-- begin DATA PROVIDED --

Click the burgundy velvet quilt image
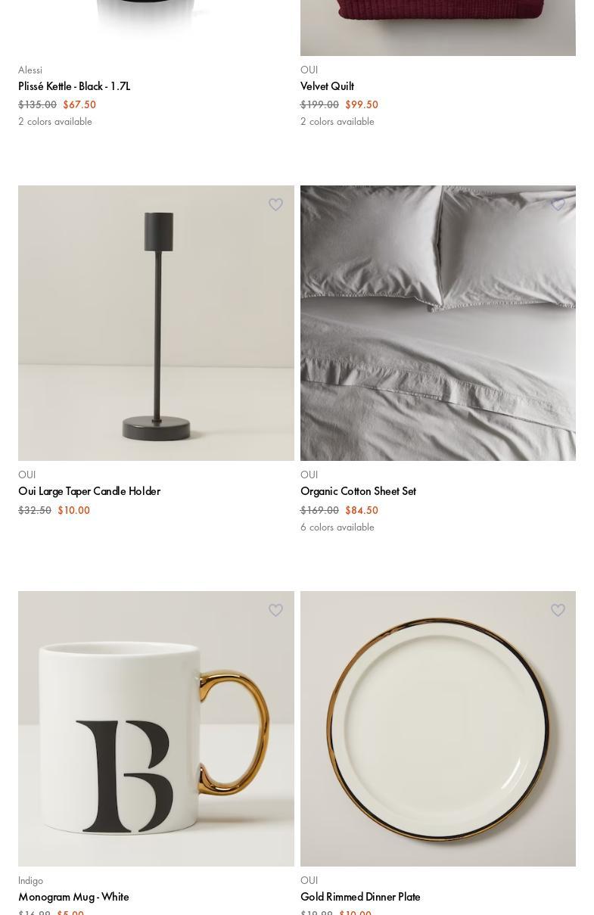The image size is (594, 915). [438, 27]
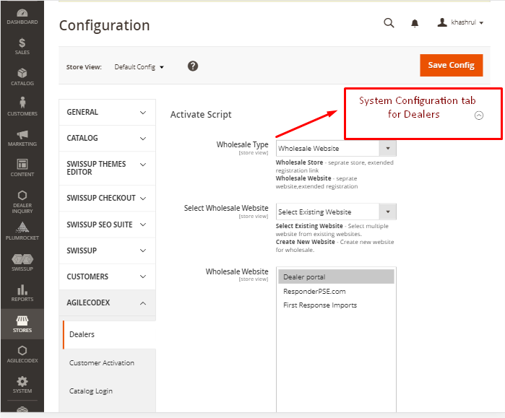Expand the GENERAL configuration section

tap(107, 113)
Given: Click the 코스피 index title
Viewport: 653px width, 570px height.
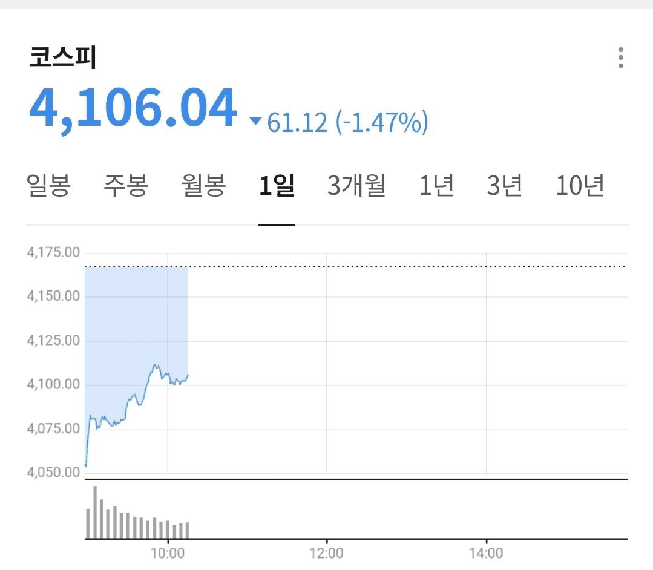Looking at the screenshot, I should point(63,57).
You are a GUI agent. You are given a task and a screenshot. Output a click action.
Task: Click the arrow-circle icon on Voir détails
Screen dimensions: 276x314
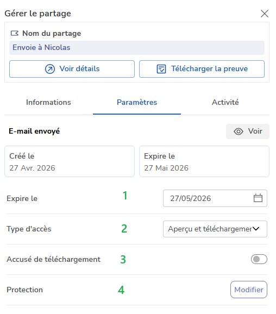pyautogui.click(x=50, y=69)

-- end DATA PROVIDED --

PROBLEM DETAILS. Copy out all of the rows above word for word, leaving out the pictures.

FULL SOLUTION.
Click the burgundy velvet quilt image
The image size is (594, 915). [438, 27]
Expand the GENERAL configuration section

tap(107, 113)
Given: Click the 코스피 index title
Viewport: 653px width, 570px height.
Looking at the screenshot, I should point(63,57).
You are a GUI agent. You are given a task and a screenshot. Output a click action.
Task: Click the arrow-circle icon on Voir détails
Screen dimensions: 276x314
pyautogui.click(x=50, y=69)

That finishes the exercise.